SUPPLIED MATERIAL
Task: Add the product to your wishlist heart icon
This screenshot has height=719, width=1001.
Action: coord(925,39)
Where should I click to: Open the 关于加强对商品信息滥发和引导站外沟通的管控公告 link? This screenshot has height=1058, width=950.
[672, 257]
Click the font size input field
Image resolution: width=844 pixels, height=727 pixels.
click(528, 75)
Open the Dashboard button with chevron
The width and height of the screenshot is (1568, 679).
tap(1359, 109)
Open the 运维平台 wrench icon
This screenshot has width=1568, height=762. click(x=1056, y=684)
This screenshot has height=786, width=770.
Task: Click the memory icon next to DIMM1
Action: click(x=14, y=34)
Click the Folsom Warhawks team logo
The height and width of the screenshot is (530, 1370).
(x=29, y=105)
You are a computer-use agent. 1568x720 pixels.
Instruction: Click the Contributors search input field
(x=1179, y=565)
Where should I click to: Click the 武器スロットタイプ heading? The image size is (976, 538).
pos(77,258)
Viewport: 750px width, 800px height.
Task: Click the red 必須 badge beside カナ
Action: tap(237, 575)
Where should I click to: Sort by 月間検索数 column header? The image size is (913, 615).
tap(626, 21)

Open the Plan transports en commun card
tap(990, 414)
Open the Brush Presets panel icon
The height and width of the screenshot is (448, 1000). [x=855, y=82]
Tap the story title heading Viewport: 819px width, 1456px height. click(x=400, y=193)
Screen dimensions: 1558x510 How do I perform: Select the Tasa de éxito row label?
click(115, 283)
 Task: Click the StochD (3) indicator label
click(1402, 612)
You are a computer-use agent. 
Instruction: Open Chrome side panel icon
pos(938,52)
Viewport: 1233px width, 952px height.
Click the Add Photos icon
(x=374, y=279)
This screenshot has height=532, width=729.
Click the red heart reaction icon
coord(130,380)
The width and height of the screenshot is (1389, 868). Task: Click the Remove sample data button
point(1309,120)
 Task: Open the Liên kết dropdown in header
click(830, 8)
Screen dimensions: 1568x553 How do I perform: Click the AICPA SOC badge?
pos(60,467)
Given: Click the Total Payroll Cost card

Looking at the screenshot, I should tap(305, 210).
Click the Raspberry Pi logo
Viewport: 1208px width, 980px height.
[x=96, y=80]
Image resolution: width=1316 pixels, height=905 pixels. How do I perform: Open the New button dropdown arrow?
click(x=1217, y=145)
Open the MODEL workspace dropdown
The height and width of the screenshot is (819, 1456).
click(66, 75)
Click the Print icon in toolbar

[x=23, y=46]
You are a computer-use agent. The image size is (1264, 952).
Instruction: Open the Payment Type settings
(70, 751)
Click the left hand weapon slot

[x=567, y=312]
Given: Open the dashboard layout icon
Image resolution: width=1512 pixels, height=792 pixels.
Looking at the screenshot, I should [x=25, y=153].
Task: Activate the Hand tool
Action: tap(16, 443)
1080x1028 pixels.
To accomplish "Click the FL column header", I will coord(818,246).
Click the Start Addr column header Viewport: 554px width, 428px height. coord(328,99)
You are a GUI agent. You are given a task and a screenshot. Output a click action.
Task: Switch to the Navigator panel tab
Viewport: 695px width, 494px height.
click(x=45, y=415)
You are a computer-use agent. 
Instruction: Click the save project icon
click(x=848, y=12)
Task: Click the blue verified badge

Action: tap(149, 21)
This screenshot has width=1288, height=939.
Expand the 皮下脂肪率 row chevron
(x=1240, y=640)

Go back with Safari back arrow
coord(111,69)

AIM OF THE TASK
Rewrite all the data above, replacing each "computer-use agent" with "screen assistant" and leaving everything else as it is.

RESPONSE
Task: Add the product to your wishlist heart icon
This screenshot has height=719, width=1001.
Action: coord(925,39)
Where should I click to: Open the 关于加强对商品信息滥发和引导站外沟通的管控公告 link? This screenshot has height=1058, width=950.
[672, 257]
Click the font size input field
Image resolution: width=844 pixels, height=727 pixels.
click(528, 75)
Open the Dashboard button with chevron
The width and height of the screenshot is (1568, 679).
tap(1359, 109)
Open the 运维平台 wrench icon
This screenshot has width=1568, height=762. click(x=1056, y=684)
This screenshot has height=786, width=770.
Task: Click the memory icon next to DIMM1
Action: click(x=14, y=34)
Click the Folsom Warhawks team logo
The height and width of the screenshot is (530, 1370).
(x=29, y=105)
You are a screen assistant. 1568x720 pixels.
Instruction: Click the Contributors search input field
(x=1179, y=565)
Where should I click to: Click the 武器スロットタイプ heading? The image size is (976, 538).
pos(77,258)
Viewport: 750px width, 800px height.
Task: Click the red 必須 badge beside カナ
Action: tap(237, 575)
Where should I click to: Sort by 月間検索数 column header? The image size is (913, 615).
tap(626, 21)

Open the Plan transports en commun card
tap(990, 414)
Open the Brush Presets panel icon
The height and width of the screenshot is (448, 1000). [x=855, y=82]
Tap the story title heading Viewport: 819px width, 1456px height. click(x=400, y=193)
Screen dimensions: 1558x510 How do I perform: Select the Tasa de éxito row label?
click(115, 283)
 Task: Click the StochD (3) indicator label
click(1402, 612)
You are a screen assistant. 
Instruction: Open Chrome side panel icon
pos(938,52)
Viewport: 1233px width, 952px height.
Click the Add Photos icon
(x=374, y=279)
This screenshot has height=532, width=729.
Click the red heart reaction icon
coord(130,380)
The width and height of the screenshot is (1389, 868). Task: Click the Remove sample data button
point(1309,120)
 Task: Open the Liên kết dropdown in header
click(830, 8)
Screen dimensions: 1568x553 How do I perform: Click the AICPA SOC badge?
pos(60,467)
Given: Click the Total Payroll Cost card

Looking at the screenshot, I should tap(305, 210).
Click the Raspberry Pi logo
Viewport: 1208px width, 980px height.
[x=96, y=80]
Image resolution: width=1316 pixels, height=905 pixels. How do I perform: Open the New button dropdown arrow?
click(x=1217, y=145)
Open the MODEL workspace dropdown
The height and width of the screenshot is (819, 1456).
click(66, 75)
Click the Print icon in toolbar

[x=23, y=46]
You are a screen assistant. The image size is (1264, 952).
Instruction: Open the Payment Type settings
(70, 751)
Click the left hand weapon slot

[x=567, y=312]
Given: Open the dashboard layout icon
Image resolution: width=1512 pixels, height=792 pixels.
Looking at the screenshot, I should [x=25, y=153].
Task: Activate the Hand tool
Action: tap(16, 443)
1080x1028 pixels.
To accomplish "Click the FL column header", I will coord(818,246).
Click the Start Addr column header Viewport: 554px width, 428px height. coord(328,99)
You are a GUI agent. You are given a task and a screenshot. Output a click action.
Task: Switch to the Navigator panel tab
Viewport: 695px width, 494px height.
click(x=45, y=415)
You are a screen assistant. 
Instruction: Click the save project icon
click(x=848, y=12)
Task: Click the blue verified badge

Action: tap(149, 21)
This screenshot has width=1288, height=939.
Expand the 皮下脂肪率 row chevron
(x=1240, y=640)

Go back with Safari back arrow
coord(111,69)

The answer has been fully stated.